Erst im Mai 2009 hat der Bundesfinanzhof seine entsprechende Rechtsprechung in einigen entscheidenden Punkten modifiziert. Demnach können die Kosten für eine doppelte Haushaltsführung jetzt leichter von der Steuer abgezogen werden. Auch wer aus privaten Gründen von seinem Arbeitsplatz wegzieht, hat ein Recht auf die Steuervorteile der doppelten Haushaltsführung.

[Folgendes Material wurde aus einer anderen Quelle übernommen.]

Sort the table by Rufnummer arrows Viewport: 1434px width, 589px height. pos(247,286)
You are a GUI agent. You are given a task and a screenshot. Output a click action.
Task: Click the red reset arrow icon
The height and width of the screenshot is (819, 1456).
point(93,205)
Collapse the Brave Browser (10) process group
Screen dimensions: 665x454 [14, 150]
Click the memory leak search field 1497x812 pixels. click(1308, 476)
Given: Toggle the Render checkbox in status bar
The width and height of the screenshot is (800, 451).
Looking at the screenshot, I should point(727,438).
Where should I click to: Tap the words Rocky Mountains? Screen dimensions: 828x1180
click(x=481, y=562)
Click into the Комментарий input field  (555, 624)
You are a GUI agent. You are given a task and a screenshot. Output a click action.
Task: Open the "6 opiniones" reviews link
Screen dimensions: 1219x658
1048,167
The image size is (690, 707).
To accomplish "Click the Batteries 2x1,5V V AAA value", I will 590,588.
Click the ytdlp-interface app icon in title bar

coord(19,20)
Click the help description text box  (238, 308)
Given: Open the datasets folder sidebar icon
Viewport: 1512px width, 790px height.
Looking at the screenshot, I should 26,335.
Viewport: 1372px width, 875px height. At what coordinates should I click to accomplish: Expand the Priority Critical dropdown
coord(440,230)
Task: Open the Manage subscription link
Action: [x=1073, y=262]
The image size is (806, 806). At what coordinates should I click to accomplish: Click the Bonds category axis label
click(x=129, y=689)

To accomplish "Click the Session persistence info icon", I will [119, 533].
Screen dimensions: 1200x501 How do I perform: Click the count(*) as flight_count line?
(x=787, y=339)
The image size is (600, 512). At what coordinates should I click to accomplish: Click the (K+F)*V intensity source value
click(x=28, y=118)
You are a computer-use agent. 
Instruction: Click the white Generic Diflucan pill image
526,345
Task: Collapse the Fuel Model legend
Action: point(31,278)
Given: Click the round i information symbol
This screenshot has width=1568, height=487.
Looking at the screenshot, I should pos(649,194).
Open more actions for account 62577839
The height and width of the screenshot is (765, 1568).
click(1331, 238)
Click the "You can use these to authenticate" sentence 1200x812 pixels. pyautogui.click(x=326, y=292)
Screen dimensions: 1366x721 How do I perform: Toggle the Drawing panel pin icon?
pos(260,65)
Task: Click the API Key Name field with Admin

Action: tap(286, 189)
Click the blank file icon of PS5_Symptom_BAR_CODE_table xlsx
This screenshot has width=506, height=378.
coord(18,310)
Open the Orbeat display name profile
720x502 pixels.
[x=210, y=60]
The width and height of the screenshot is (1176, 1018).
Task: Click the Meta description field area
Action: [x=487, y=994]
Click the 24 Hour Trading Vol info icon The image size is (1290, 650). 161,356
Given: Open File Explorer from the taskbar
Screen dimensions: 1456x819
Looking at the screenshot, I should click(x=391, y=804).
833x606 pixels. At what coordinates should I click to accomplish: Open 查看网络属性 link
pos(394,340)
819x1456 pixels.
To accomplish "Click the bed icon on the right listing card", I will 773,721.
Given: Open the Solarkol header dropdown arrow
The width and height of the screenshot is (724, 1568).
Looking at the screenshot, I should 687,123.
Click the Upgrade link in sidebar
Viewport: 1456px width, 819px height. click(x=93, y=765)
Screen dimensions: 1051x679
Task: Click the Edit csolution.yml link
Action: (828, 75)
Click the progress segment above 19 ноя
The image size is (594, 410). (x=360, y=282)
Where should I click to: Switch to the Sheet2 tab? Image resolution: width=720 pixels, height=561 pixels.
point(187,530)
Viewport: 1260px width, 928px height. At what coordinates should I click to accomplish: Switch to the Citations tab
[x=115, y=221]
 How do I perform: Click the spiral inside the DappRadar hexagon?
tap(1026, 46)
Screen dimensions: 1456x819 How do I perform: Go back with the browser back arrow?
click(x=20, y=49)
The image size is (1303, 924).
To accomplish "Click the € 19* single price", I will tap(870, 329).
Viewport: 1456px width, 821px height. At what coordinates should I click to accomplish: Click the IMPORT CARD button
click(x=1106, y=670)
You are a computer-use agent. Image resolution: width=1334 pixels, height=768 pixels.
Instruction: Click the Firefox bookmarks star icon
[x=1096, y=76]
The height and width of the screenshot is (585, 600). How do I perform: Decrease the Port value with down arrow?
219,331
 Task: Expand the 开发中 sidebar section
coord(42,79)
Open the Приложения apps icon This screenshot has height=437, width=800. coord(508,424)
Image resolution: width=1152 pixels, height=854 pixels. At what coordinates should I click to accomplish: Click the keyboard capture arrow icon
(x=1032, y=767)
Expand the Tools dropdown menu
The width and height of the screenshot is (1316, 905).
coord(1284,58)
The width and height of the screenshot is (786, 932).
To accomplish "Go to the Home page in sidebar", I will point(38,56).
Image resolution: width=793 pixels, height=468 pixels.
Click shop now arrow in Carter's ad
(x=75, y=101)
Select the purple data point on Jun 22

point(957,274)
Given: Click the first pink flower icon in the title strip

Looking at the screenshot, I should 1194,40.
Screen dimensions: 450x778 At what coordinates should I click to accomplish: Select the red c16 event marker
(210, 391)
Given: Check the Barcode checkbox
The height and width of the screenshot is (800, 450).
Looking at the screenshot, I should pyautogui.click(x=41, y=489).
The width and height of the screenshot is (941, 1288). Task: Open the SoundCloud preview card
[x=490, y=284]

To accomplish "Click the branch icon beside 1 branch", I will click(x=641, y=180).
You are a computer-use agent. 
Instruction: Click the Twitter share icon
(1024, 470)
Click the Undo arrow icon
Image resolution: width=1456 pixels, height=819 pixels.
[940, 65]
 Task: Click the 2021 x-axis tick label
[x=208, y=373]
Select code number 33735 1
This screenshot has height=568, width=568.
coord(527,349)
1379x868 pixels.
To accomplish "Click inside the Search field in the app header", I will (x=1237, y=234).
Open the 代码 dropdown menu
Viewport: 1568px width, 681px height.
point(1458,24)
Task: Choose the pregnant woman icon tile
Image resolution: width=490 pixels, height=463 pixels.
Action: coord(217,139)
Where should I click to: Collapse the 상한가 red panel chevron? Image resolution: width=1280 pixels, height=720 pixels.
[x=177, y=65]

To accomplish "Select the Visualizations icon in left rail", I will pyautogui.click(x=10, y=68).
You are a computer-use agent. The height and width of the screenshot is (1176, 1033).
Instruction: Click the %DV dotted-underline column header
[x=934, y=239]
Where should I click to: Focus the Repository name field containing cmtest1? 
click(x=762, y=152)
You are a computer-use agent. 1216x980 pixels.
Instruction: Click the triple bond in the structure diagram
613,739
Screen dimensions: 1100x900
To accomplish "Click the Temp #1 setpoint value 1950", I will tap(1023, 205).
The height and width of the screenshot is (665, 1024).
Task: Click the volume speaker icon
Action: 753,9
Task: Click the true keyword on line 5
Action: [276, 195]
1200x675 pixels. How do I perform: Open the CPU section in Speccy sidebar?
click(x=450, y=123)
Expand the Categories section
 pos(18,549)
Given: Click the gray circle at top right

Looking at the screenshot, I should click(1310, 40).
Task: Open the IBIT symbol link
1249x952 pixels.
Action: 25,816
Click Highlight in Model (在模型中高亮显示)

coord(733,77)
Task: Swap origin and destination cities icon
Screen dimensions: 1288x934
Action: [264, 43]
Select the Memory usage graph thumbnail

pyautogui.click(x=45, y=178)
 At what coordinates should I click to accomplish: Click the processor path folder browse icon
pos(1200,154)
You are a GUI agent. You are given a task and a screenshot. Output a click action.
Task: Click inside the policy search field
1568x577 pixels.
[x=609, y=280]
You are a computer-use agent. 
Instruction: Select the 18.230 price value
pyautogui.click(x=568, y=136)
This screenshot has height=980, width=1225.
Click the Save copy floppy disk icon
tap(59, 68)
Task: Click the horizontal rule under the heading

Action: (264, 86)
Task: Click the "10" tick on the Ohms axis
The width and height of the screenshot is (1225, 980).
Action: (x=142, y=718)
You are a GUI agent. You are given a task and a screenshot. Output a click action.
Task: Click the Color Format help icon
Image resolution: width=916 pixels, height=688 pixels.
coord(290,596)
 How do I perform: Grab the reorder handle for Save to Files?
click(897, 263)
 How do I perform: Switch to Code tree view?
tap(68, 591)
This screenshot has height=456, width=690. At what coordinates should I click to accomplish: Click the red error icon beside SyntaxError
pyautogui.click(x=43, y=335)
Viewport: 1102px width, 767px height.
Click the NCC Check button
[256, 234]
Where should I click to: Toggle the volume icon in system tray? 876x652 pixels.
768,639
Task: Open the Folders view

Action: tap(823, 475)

Der Bundesfinanzhof hat seine Rechtssprechung dazu mit zwei Urteilen geändert, wie das höchste deutsche Steuergericht mitteilte. Vorher konnte eine doppelte Haushaltsführung nur von der Steuer abgesetzt werden, wenn der Arbeitnehmer in die Nähe seines Jobs zog, nicht aber, wenn er aus privaten Gründen wegzog. (Az: VI R 58/06 und VI R 23/07).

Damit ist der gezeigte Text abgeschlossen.